The 27-year-old from Kirkcaldy, who plays piano and enjoys paddle-boarding in her spare time, undertook an HND at SRUC Elmwood without a clear idea of where she wanted to end up.

“It was a difficult course, there were just so many different aspects of it,” she said. “You could learn veterinary things and dog training was also a part of it. We had animals on the unit and I feel like the course was broader and offered more opportunities than others.”

Lecturers on the course helped her to find a direction she previously hadn’t considered, homing in on her passion for working with dogs.

“I feel as though the lecturers really knew who you were and made the effort to let me get a lot of experience with dogs. There was a genuine care for who students wanted to be. They would do anything in their power to help you get there. With most universities you are just a number - you come and then you leave. Here I didn’t feel like that at all.”

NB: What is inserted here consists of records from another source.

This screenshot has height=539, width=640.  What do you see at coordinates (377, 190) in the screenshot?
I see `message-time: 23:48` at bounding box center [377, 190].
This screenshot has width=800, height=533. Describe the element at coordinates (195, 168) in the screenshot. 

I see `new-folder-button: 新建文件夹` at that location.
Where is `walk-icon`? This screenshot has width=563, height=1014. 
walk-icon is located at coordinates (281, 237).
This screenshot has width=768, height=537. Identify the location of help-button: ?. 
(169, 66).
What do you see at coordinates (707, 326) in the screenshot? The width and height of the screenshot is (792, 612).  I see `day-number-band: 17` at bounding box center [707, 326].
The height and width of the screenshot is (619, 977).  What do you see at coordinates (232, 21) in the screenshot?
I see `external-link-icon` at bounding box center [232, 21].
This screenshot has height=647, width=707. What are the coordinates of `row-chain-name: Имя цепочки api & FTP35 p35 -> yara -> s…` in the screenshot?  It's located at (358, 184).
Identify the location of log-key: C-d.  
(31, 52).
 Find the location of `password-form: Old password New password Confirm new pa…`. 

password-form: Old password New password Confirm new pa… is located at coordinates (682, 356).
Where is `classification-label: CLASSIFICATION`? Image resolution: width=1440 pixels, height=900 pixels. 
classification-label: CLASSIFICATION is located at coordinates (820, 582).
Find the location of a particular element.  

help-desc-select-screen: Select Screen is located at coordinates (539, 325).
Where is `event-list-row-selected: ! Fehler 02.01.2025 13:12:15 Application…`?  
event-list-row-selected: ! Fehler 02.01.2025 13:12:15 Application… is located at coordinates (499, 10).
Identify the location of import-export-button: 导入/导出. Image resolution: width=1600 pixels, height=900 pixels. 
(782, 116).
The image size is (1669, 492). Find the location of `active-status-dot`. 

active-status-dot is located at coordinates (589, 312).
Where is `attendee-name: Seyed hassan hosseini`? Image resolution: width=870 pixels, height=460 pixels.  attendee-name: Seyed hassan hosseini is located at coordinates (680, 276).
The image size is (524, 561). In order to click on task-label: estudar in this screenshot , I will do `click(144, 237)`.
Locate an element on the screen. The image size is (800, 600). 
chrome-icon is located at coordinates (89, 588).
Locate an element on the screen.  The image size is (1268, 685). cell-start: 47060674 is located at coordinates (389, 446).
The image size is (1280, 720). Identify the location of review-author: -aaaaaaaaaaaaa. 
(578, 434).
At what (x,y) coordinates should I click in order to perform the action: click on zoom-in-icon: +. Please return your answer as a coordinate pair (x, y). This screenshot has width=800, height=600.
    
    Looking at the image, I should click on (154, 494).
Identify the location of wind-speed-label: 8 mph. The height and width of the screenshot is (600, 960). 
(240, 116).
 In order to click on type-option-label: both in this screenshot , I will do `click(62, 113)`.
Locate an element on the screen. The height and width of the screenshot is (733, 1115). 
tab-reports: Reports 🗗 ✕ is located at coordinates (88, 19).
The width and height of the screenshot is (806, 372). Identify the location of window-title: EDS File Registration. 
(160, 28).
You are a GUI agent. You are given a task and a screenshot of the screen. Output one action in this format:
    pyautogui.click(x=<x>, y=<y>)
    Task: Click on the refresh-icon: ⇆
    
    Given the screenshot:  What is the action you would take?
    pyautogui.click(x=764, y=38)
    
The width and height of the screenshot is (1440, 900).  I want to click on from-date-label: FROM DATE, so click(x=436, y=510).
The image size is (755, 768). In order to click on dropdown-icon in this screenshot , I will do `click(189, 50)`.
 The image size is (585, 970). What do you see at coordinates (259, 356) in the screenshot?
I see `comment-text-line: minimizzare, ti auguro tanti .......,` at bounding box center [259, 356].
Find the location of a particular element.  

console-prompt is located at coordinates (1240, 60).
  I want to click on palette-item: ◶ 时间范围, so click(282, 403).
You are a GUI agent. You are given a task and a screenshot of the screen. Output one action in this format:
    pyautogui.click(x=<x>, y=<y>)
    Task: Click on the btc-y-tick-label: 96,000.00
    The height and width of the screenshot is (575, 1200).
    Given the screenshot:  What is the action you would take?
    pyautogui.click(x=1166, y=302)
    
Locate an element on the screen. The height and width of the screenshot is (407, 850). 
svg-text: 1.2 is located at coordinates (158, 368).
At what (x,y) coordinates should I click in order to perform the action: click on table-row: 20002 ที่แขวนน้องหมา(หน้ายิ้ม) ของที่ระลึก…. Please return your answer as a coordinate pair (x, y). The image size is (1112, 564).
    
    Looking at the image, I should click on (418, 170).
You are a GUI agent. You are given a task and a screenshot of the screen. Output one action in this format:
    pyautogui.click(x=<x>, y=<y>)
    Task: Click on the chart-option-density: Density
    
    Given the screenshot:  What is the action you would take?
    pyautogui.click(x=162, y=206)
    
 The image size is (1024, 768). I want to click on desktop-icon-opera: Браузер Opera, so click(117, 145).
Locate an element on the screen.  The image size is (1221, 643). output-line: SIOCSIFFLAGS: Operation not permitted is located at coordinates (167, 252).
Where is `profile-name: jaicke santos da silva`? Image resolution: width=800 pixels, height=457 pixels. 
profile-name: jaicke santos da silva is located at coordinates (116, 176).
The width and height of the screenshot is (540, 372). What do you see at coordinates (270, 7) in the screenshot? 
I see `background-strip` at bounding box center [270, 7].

She even took the opportunity to gain hands-on experience of delivering dog-training sessions while studying.

“I held dog training classes for the NC students after a lecturer helped me set that up. They were confident of my knowledge. I stayed late on one of the days I had a class with my own dog as an assistant. She was the one that got me into training - she is a handful!”

With the end of the course came the time to plan for the future, and Jess decided she wanted to work with guide dogs, applying to be a trainer with Guide Dogs Scotland. This proved to be highly competitive, but her application was successful beating off over 100 applicants for the position.

“To be a guide dog trainer you first have to do an academy with Guide Dogs Scotland and you have to wait for a position to come up to allow you to join,” she said.

“They don’t come up very often.

“It was brought it down to 20 people for interview and after that it was an assessment day with three other people - quite difficult questions but I honestly managed. I was very lucky to get it, I took three weeks in Germany to celebrate passing!”